Collected data
====================
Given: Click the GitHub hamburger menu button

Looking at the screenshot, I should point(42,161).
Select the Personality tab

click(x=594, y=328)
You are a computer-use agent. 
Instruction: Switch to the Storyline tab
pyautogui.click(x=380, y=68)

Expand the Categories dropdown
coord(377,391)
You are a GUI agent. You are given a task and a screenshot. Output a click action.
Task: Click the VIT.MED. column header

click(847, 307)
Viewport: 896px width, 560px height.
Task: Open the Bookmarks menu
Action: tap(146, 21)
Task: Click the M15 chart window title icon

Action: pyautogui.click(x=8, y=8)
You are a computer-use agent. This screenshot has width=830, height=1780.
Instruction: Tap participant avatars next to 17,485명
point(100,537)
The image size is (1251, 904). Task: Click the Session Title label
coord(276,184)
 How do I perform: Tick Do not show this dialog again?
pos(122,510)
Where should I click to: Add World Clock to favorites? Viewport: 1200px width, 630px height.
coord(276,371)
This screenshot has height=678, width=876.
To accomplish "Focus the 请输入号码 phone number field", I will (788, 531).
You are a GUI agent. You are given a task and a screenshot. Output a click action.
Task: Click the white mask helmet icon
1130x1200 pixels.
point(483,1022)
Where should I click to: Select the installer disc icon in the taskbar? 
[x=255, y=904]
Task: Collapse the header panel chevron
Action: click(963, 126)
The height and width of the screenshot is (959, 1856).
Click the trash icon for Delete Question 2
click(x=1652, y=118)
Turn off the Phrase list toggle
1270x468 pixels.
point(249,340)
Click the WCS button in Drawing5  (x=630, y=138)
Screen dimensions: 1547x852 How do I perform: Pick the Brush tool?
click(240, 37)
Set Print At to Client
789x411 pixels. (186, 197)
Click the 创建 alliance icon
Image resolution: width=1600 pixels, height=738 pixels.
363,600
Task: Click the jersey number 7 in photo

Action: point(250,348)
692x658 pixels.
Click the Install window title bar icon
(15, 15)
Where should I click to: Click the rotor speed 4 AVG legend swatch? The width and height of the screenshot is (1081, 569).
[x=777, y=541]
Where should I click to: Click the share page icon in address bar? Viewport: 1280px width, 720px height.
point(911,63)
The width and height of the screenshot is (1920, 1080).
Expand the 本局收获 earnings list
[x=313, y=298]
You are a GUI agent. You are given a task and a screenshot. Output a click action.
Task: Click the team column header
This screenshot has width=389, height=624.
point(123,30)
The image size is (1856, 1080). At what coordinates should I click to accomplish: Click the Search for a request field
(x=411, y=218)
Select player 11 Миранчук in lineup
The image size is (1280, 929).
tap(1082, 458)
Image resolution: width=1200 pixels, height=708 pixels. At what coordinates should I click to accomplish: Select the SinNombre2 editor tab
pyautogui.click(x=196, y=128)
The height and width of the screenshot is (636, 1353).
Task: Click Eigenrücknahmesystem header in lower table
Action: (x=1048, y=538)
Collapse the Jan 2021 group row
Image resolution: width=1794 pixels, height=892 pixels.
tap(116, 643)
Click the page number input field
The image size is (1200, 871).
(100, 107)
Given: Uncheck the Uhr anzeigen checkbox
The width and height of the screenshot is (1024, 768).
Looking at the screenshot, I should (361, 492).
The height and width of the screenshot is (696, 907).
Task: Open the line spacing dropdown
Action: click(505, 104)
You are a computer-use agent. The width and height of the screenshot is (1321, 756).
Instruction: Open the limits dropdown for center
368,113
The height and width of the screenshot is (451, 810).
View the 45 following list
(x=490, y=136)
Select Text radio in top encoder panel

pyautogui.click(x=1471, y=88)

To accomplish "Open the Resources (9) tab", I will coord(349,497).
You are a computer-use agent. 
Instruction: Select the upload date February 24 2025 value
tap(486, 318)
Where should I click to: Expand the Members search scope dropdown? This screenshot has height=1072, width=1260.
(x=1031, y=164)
====================
→ **WHAT IS BEING ASKED**:
All lines that hold the word "will" should be copied from the data.

→ **ANSWER SECTION**:
To accomplish "Focus the 请输入号码 phone number field", I will (788, 531).
To accomplish "Open the Resources (9) tab", I will coord(349,497).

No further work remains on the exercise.